Of course, one of the greatest transgressions of the HLSP EA is the destruction of trees and loss of habitat for birds, and on this SSAS is supported by the USFWS. Here are some of their findings:

“We recommend that the EA include information on wintering waterfowl and waterbird use of the individual ponds, and how the construction activities and final design and water-level management would impact the distribution and use of the ponds by these species.” GOSR ignores the significance of how rare freshwater mudflats are in Nassau County and that they are used by an abundance and variety of at-risk shorebirds, wading birds, and dabbling ducks.

“Please note that this time of year restriction (Nov. 1–Mar. 31) does not cover the time of the year that great homed owls or other raptors nest. We encourage consideration of measures to avoid destruction of active nests of these species during any tree removal or planting activities.” GOSR informed the CAC that they have permission to drop trees during summer, but they are evasive on this in their response to comments. (Editor’s interruption: February’s Skimmer mentions GOSR’s claim that they’re newly allowed to do tree removal after March 31 instead of having to wait until another November.)

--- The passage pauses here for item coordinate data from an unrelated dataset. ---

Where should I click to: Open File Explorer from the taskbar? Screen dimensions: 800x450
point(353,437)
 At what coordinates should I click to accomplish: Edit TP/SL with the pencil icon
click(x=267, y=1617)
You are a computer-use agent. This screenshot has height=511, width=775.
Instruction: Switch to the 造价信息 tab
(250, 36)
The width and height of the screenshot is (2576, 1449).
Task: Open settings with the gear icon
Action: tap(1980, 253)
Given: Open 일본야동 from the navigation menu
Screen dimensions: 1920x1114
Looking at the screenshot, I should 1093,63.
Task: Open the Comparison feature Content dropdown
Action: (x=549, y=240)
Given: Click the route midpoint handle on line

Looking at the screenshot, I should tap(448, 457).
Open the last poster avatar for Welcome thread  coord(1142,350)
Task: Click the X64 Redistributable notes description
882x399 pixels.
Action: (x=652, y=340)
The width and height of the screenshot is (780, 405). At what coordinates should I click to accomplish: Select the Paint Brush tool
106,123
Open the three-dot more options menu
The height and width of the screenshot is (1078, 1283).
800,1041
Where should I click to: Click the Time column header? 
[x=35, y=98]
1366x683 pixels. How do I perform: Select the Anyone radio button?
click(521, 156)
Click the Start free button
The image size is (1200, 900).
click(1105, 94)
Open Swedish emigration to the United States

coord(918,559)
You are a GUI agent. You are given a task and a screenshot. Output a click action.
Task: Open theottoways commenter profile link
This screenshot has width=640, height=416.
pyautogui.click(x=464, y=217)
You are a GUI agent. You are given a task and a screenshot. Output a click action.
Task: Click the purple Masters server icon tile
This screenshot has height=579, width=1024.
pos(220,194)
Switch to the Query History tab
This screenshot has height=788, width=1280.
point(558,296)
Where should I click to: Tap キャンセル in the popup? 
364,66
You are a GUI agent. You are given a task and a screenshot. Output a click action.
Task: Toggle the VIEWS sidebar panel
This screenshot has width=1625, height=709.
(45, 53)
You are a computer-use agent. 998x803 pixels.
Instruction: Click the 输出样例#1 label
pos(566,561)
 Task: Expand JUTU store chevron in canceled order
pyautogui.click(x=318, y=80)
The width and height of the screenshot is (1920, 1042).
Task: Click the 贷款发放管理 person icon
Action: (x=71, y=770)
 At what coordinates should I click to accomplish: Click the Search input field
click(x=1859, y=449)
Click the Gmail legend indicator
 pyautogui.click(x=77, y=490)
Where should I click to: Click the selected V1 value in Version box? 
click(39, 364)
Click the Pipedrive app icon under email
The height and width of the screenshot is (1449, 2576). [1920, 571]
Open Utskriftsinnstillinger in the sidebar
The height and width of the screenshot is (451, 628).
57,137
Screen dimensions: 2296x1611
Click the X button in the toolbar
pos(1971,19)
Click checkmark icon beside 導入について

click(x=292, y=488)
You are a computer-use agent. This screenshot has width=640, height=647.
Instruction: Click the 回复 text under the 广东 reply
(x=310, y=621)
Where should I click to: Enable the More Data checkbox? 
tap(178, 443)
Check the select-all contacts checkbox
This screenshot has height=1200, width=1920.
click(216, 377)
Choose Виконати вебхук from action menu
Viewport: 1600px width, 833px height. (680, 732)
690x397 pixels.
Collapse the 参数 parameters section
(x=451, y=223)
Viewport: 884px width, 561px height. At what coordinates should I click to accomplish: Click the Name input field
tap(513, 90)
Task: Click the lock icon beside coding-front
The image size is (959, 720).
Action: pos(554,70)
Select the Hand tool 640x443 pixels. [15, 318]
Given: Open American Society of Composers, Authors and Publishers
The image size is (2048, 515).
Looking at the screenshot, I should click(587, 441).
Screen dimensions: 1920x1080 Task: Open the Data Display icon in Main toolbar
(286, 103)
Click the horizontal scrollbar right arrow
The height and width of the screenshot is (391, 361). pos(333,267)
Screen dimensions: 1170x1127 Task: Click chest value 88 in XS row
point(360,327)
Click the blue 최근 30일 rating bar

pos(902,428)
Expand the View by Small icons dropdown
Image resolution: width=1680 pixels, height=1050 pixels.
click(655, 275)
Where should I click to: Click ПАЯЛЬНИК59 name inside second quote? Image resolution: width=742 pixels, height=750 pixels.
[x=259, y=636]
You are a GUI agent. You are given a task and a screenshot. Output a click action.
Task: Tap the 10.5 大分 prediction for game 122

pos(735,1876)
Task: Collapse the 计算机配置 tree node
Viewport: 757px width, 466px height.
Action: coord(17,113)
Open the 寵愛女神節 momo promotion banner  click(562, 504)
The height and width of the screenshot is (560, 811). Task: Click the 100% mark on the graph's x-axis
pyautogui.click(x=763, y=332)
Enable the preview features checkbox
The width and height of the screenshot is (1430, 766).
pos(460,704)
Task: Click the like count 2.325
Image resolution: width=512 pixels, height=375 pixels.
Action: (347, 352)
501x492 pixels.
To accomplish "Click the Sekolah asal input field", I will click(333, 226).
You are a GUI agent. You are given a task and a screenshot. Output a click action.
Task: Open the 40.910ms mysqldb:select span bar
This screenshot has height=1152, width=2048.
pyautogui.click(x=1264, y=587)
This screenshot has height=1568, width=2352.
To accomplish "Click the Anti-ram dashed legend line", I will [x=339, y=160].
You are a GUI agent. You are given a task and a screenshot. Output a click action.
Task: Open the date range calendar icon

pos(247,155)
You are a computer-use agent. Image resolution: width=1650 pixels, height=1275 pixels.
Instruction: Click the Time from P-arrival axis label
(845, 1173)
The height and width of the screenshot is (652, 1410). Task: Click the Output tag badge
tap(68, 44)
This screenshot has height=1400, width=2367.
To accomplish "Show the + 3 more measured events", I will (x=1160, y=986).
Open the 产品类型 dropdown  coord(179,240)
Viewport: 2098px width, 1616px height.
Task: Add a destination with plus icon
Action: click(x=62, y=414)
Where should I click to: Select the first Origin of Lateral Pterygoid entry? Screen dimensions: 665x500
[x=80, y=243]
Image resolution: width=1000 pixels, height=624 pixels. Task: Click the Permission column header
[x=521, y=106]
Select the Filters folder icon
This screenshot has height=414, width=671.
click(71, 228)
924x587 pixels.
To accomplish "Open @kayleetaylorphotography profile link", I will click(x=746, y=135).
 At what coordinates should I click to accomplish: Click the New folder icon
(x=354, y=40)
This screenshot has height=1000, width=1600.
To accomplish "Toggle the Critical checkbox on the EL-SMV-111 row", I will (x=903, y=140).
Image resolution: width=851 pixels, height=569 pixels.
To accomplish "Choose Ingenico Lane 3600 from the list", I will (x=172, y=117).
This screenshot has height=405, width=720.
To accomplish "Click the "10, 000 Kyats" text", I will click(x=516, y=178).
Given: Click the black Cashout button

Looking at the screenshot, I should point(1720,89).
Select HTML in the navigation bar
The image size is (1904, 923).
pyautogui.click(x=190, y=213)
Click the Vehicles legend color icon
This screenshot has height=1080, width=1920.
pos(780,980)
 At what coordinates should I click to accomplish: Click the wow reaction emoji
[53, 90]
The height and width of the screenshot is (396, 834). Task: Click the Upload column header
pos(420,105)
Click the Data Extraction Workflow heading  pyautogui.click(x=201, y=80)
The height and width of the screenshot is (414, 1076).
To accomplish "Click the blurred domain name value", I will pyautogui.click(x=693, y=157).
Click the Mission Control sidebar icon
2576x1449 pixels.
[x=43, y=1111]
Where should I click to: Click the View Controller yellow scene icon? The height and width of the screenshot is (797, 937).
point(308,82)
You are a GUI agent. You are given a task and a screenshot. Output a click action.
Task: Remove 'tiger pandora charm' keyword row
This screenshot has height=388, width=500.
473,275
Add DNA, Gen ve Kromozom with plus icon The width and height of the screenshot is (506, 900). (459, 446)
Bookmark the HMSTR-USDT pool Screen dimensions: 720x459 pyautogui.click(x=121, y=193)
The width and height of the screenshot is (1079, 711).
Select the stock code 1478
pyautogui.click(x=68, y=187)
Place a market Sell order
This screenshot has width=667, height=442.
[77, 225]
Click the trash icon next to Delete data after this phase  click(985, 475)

“The EA also states that waterfowl and waterbird use of the NW and NE ponds may be impacted by increased human disturbance related to reduced buffer distances and increased human activity along trails.” GOSR is unclear on whether this will be mitigated by additional native plantings.

“Without additional maps or more detailed information regarding the location and distribution of tree removal, it is difficult to assess the habitat value of these trees or how removal may impact plant and wildlife species... In most cases, the EA indicates that mitigation for the loss of trees will be in the form of native flowering plants and shrubs. We recommend that the EA assess the relative value of existing and proposed mitigation habitat to wildlife to ensure that any potential losses are sufficiently offset.” According to GOSR’s general maps, the trees removed would include stands of valuable native oak and cherry.

The USFWS has more to say on monitoring and measures to protect the endangered northern long-eared bat, and the potentially listed little brown bat, tricolored bat, yellow-banded bumblebee, and monarch butterfly; on impacts, mitigation, and management for fish; and on the impacts of the education center, kayak launch, and impervious surfaces on habitat and wildlife.

Further, GOSR avoids discussion of alternatives such as repurposing an existing building instead of constructing a new multimillion dollar education center that destroys habitat; providing an emergency spillway to mitigate dam overtopping; and locating floatables collectors upstream to prevent floatables, microplastics, and toxins from entering the watershed at their source. Relocating the floatables collectors would also save valuable wetland habitat and provide learning opportunities for Hempstead High School students. GOSR cites bureaucracy as the reason, but bureaucracy should not trump ecology and the health of our environment and communities. Finally, GOSR states that Park Preserve status will not be considered for the North Ponds, with no explanation beyond that the designation is rarely used, a fact belied by the recent designation of part of the Jones Beach West End as a Park Preservation Area protected from future development. The future of the North Ponds will remain precarious under GOSR’s present plans.